I had more perspective on my life than years earlier, which was enough to convince me. I paused, and a strange thought occurred to me. Was this the reason I had come to Paris in the first place? I smiled and looked at my empty flute.
“I’m afraid we’ll need another bottle of champagne.”
“I’m ready when you are, Miss Doyle.”
“Okay, mon cher. It was September of 1945, on the day I met my girlfriend, Elle Rochefort…”
The genre is historical fiction, revealing the backstory of World War II patriotism, the East Village as a sanctuary for bohemian talent, the intellectual and literary elite, and the byproducts of the Vietnam War. The book reads like an autobiography not only because of the first-person point of view but also the turbulence of Rose Doyle's life, an unfortunate reality for many women.
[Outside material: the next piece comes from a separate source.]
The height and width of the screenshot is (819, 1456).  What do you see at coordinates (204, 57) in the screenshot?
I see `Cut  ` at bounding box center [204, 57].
People often think youth is a time of impulsive behavior and gratuitous gratification, but not for me. No, my early years were more a time for careful calculation and missteps, overshadowed by the fear of the unknown, the most significant hurdle of them all.
Rose is an aspiring poet whose journey is filled with poor choices borne out of dark familial secrets. The multitude of underlying themes includes sexual innocence, abuse (or torture as Rose explains), denial and freedom; women's servitude and compliance; mental illness and treatment; addiction and recovery; and twisted, imperfect love and love in its finest form.
Love lived too close to pain...There comes a time you have to feel through the fear.
This may sound like a dizzying kaleidoscope of storylines, but the outstanding character development and writing style make it work as Rose reaches one epiphany after another.
If you are lucky, you get a watershed moment in life when you must confront the truth, but the truth is in another room. You crack the door open and look in. If it looks too dark and scary, you close that door forever, but you change if you step in and face it. Once you change, you never return.
The author demonstrates a unique formula for giving the reader a rundown of scenes, sweeping you up inside the character's emotional upheaval.
Big, springy seats. Forms, letters, and questionnaires. The hospital smell. Quiet chatter outside. Another woman waits. Carla. Big bouffant hairdo. Jewelry. She wasn't a bit nervous.
I also enjoyed the humor, a bit of comic relief sitting alongside a deeply heart-wrenching tale.
"Don't make me say it."
"It's OKay. Say it."
"Oh, geeze. A lesbian, You are a lesbian?"
"Ding! Give that man first prize."
"When did that happen?"
"Today, we have the stuffed teddy bears, the kewpie doll, or the chance to ask another question."
"Stop making fun of this. How long has this been going on?"
"The man chooses number three."
I highly recommend this book to fans of women's fiction, poetry, New York, people who came of age in the 40s and 50s, and anyone else interested in an intriguing, insightful and well-written story.